Amazon Cloud Linked to Sony’s Recent Global Security Breach

By Caroline Dobson
Caroline Dobson
Caroline Dobson
May 16, 2011 Updated: October 1, 2015

A customer watches a monitor of Sony's videogame PlayStation 3 at a Tokyo electric shop on April 27. (Yoshikazu Tsuno/AFP/Getty Images)
A customer watches a monitor of Sony's videogame PlayStation 3 at a Tokyo electric shop on April 27. (Yoshikazu Tsuno/AFP/Getty Images)
Sony Corp.’s PlayStation Network (PSN) security breach, marking the second largest cyber-attack in U.S. history, has found a link to Amazon’s virtual cloud services.

Sony released a blog post on May 16 explaining that its PlayStation system and Qriocity operations had been reinstated since the hacking incident and subsequent closure since April 20. As a result of the outage, hackers compromised 77 million PlayStation customers’ data.

Although the Japanese electronics and entertainment company issued a public apology to its users, it claims that there have been precautionary procedures installed to prevent and warn of future attacks.

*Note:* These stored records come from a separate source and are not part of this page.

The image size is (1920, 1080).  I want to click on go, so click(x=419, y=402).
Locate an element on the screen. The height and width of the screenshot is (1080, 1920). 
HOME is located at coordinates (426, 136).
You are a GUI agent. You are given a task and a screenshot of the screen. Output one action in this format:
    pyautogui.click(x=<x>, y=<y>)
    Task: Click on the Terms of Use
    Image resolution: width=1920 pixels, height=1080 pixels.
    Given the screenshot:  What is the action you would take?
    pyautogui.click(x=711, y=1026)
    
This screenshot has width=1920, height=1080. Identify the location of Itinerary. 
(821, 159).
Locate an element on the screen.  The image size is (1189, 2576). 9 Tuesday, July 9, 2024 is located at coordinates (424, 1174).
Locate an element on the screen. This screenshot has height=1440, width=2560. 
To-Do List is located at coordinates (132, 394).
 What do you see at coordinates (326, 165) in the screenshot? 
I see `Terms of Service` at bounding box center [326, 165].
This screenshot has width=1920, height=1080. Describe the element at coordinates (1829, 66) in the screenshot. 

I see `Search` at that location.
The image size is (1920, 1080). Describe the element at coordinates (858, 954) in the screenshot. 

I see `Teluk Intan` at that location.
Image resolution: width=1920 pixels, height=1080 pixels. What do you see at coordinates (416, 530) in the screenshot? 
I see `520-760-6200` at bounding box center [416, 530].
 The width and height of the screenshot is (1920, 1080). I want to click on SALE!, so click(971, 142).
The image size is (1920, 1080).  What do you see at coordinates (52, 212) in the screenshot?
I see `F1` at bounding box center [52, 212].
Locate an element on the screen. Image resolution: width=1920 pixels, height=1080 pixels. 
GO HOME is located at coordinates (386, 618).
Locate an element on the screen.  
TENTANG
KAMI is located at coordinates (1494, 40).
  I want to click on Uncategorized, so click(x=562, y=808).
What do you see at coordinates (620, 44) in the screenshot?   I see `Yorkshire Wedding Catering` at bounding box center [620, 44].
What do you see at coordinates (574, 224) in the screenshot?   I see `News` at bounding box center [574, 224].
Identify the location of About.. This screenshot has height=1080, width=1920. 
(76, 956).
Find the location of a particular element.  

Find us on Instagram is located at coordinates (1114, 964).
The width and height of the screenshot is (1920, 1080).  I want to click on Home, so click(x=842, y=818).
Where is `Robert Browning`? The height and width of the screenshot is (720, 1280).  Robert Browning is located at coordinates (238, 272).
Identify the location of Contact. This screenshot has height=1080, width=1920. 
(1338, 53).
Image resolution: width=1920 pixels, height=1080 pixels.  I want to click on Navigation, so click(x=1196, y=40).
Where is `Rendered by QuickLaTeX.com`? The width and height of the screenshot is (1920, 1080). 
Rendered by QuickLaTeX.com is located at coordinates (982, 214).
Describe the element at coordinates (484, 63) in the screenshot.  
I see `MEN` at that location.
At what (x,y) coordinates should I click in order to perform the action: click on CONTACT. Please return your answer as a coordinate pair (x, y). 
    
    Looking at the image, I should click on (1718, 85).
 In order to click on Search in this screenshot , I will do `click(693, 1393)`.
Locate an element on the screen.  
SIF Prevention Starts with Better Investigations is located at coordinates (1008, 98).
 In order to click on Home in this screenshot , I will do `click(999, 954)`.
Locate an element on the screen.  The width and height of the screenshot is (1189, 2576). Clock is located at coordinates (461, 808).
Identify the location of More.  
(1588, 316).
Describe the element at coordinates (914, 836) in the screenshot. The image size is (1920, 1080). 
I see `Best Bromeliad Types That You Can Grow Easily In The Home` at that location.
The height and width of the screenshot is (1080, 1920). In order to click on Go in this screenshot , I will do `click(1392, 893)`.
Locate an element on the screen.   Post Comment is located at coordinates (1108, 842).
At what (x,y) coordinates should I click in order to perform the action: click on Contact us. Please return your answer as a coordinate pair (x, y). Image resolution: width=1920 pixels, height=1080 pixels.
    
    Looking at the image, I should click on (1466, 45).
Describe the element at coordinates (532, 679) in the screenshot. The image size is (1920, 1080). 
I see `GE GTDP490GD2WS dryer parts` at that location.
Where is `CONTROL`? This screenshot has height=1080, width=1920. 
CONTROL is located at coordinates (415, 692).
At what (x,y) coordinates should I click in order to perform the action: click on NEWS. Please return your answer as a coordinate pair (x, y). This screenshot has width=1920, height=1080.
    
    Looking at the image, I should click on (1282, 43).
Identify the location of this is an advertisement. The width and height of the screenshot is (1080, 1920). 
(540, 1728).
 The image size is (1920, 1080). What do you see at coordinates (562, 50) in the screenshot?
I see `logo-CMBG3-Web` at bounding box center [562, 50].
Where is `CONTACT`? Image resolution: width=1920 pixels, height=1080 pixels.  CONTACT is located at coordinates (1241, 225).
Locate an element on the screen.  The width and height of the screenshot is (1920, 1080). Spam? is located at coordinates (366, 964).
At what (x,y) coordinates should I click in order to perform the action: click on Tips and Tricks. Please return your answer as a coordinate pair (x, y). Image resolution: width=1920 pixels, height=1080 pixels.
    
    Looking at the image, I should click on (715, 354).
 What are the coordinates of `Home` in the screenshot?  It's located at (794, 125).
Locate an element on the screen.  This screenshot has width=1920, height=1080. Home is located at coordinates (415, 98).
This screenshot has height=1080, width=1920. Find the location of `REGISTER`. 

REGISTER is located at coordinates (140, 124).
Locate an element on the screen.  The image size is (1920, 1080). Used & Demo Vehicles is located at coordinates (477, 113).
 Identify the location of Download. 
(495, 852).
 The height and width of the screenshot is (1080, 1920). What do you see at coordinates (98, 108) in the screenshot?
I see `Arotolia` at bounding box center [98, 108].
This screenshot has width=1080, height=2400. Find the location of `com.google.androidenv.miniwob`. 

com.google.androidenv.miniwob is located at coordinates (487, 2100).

"I can't thank you enough for your patience and support during this time," said Kazuo Hirai who is the second in charge on a video message on the PlayStation Network blog.

He also said, "We are taking aggressive action at all levels to address the concerns that were raised by this incident, and are making consumer data protection a full-time, company wide commitment."

It seemed a hacker utilized Amazon’s Elastic Computer Cloud, or EC2, as an avenue to interrupt the services of Sony’s online entertainment systems.

In an interview with Bloomberg, Pete Malcolm, chief executive officer of Abiquo Inc., a Redwood City, California-based company, which provides services for customers to manage information through the cloud platform, said, “Anyone can go get an Amazon account and use it anonymously. … If they have computers in their back bedroom they are much easier to trace than if they are on Amazon’s Web Services.”

The expense of operating EC2 can cost between 3 cents to $2.48 per hour for those on the East Coast of United States. The process of subscribing to the service is similar to many online products where a name, e-mail, address, password, phone number, billing contact information, and credit card details are requested. Therefore, it seems to be a convenient avenue for hackers to use this methodology to attack other online products.

The key issue highlighted by Abiquo’s Malcom is that the type of activity conducted on the cloud network is not monitored, so abuse or illegal activities can be conducted and identification of the perpetrator is challenging to identify, given the opportunity to use alias identification.

“Realistically, Amazon can’t do anything to prevent it,” Malcolm said in a Bloomberg report. “There is no way of telling who’s a good guy and who’s a bad guy.”